(WHAT THIS TASK INVOLVES) Would you return, word for word, the lines of the data below from the line with "Expand the Field column menu chevron" through the line with "The height and width of the screenshot is (573, 728).", and no others?

Stored data:
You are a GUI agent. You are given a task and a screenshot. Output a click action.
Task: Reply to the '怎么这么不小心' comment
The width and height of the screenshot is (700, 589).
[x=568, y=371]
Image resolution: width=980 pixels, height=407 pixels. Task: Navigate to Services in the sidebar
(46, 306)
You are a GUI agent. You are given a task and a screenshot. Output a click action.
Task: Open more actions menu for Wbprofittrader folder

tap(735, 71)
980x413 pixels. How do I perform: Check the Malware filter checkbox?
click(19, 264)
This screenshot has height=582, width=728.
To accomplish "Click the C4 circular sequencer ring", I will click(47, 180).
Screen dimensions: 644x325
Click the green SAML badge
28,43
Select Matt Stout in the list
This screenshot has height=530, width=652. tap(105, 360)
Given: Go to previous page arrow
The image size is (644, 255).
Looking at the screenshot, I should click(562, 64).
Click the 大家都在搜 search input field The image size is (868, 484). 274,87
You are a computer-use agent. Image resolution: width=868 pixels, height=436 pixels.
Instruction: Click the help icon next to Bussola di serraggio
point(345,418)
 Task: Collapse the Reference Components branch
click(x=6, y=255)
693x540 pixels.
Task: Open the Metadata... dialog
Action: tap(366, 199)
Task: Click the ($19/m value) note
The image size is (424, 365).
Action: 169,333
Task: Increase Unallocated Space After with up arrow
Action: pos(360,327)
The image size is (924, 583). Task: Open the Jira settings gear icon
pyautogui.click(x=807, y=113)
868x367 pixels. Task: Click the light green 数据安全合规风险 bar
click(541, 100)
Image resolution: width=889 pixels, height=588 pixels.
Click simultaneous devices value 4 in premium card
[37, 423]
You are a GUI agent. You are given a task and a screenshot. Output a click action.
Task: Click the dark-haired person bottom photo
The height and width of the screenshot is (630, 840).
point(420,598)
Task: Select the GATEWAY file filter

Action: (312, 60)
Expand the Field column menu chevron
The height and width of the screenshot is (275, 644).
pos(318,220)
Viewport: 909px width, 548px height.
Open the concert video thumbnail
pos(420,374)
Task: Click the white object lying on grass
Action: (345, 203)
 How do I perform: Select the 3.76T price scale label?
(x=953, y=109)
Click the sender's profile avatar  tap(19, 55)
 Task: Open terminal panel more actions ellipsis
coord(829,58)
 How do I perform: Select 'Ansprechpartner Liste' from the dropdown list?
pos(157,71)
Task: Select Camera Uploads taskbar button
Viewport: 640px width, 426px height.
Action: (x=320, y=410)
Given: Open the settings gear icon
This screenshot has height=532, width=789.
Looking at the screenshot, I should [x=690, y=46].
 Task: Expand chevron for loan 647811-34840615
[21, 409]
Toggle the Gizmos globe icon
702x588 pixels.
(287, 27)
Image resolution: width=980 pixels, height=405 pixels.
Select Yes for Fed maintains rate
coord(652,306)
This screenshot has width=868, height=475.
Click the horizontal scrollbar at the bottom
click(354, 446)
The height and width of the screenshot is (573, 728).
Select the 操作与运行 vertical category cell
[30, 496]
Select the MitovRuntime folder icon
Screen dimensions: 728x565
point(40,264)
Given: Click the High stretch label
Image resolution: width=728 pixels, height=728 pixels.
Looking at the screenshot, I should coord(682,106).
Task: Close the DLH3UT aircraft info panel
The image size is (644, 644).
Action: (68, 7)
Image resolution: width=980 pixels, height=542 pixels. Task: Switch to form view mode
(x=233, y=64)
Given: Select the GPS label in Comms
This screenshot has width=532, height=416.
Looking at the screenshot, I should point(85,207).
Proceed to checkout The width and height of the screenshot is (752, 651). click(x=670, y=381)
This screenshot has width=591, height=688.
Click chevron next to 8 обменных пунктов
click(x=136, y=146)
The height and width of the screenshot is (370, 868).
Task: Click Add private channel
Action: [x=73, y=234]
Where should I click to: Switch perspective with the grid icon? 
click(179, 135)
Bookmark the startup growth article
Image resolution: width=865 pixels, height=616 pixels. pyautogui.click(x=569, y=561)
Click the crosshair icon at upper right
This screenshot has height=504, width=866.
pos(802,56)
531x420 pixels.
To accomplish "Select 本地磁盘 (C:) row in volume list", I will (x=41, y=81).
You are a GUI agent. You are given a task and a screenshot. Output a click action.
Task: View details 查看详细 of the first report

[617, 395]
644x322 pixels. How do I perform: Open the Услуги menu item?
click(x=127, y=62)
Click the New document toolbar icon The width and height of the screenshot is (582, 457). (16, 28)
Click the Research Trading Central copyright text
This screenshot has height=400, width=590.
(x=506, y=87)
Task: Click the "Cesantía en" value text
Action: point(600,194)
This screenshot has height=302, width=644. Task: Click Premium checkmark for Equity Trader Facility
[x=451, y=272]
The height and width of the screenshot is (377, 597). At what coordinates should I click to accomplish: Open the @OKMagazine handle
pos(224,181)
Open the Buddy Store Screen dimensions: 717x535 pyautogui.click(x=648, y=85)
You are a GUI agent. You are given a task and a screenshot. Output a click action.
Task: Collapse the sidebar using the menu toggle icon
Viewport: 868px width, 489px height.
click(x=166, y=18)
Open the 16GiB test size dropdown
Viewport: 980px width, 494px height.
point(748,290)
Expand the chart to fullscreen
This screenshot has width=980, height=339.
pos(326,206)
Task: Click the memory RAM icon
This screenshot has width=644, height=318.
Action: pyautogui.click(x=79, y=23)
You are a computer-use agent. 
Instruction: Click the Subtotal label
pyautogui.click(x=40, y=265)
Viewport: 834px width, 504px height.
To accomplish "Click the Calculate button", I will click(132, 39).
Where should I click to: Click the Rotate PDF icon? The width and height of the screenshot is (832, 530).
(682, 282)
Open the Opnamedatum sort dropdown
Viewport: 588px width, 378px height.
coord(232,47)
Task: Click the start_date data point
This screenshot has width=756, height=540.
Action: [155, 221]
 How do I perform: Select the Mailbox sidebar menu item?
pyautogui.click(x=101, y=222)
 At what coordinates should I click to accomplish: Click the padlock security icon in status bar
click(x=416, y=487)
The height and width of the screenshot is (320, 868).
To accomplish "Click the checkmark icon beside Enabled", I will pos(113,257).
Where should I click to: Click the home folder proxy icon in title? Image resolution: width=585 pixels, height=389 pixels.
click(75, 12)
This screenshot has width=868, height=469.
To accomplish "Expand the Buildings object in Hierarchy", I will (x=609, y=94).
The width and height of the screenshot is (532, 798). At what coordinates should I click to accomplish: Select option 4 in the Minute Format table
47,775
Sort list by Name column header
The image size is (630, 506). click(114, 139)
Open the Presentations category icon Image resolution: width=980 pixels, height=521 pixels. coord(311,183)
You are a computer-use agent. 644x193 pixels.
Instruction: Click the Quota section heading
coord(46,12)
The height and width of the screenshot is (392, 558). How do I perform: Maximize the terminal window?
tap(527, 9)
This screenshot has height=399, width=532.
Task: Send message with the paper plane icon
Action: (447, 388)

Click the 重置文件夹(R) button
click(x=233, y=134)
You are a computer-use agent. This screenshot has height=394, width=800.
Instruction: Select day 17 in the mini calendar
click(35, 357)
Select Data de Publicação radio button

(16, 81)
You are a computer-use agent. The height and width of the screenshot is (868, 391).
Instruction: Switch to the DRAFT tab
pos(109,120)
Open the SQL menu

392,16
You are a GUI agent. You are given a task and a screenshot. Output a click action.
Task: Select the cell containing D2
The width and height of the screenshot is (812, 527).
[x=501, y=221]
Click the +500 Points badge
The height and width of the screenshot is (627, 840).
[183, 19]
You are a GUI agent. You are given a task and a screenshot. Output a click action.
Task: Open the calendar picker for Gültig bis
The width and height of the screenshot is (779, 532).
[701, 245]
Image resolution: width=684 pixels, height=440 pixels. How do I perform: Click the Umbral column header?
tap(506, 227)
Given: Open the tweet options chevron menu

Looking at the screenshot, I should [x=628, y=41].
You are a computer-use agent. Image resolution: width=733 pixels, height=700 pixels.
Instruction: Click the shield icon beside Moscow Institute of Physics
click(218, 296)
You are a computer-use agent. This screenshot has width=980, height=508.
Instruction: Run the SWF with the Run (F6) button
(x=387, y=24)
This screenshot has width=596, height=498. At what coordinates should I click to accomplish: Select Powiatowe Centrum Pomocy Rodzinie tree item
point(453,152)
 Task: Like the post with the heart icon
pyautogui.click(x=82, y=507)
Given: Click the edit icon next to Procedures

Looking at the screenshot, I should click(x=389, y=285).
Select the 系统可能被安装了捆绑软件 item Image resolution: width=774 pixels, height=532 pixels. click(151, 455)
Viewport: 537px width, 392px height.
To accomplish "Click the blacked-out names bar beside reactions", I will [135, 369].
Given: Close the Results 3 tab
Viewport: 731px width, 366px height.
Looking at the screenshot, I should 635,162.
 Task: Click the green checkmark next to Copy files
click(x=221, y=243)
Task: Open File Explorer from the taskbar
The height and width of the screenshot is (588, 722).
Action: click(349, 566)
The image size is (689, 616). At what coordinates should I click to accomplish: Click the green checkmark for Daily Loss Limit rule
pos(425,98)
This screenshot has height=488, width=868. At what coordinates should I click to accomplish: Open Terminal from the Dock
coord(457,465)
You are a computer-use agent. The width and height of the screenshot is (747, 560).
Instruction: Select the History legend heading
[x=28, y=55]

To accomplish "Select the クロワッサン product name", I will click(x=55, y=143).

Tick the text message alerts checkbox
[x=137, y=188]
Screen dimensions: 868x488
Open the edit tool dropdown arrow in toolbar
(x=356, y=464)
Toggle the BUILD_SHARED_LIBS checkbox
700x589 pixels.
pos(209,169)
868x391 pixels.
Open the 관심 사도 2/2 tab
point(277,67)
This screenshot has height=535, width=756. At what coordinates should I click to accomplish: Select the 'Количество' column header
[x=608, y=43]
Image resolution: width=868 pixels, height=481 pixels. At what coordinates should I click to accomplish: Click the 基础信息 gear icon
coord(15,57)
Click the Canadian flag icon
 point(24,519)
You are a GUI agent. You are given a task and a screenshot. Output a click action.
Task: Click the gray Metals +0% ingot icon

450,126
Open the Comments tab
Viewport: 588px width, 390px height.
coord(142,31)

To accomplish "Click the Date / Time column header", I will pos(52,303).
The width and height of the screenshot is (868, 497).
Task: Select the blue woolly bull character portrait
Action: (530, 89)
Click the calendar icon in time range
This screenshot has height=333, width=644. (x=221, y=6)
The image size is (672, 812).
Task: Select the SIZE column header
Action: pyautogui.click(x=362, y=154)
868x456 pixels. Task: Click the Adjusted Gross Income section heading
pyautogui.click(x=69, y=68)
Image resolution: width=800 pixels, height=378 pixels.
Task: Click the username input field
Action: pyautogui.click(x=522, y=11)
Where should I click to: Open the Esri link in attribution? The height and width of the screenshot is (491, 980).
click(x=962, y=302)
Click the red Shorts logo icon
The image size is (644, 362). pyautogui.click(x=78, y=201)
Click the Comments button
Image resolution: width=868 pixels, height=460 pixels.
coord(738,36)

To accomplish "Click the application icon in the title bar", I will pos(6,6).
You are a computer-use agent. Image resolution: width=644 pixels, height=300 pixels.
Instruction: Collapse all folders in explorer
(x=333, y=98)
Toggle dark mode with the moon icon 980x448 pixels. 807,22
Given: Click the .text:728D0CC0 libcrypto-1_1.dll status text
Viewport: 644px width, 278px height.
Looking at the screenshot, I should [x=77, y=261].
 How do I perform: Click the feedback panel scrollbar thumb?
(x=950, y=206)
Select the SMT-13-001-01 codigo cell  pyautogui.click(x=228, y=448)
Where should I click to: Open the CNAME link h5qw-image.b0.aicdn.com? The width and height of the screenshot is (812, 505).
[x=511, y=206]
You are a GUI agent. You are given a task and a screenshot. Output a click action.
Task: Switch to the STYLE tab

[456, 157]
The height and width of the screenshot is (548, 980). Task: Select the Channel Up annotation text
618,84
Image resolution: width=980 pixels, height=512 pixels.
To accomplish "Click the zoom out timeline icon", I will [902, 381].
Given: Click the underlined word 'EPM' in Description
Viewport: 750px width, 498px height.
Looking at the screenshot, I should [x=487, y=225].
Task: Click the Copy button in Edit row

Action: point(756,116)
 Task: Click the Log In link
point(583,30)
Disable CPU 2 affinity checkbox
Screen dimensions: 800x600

(WRITTEN SOLUTION)
Expand the Field column menu chevron
The height and width of the screenshot is (275, 644).
pos(318,220)
Viewport: 909px width, 548px height.
Open the concert video thumbnail
pos(420,374)
Task: Click the white object lying on grass
Action: (345, 203)
 How do I perform: Select the 3.76T price scale label?
(x=953, y=109)
Click the sender's profile avatar  tap(19, 55)
 Task: Open terminal panel more actions ellipsis
coord(829,58)
 How do I perform: Select 'Ansprechpartner Liste' from the dropdown list?
pos(157,71)
Task: Select Camera Uploads taskbar button
Viewport: 640px width, 426px height.
Action: (x=320, y=410)
Given: Open the settings gear icon
This screenshot has height=532, width=789.
Looking at the screenshot, I should [x=690, y=46].
 Task: Expand chevron for loan 647811-34840615
[21, 409]
Toggle the Gizmos globe icon
702x588 pixels.
(287, 27)
Image resolution: width=980 pixels, height=405 pixels.
Select Yes for Fed maintains rate
coord(652,306)
This screenshot has width=868, height=475.
Click the horizontal scrollbar at the bottom
click(354, 446)
The height and width of the screenshot is (573, 728).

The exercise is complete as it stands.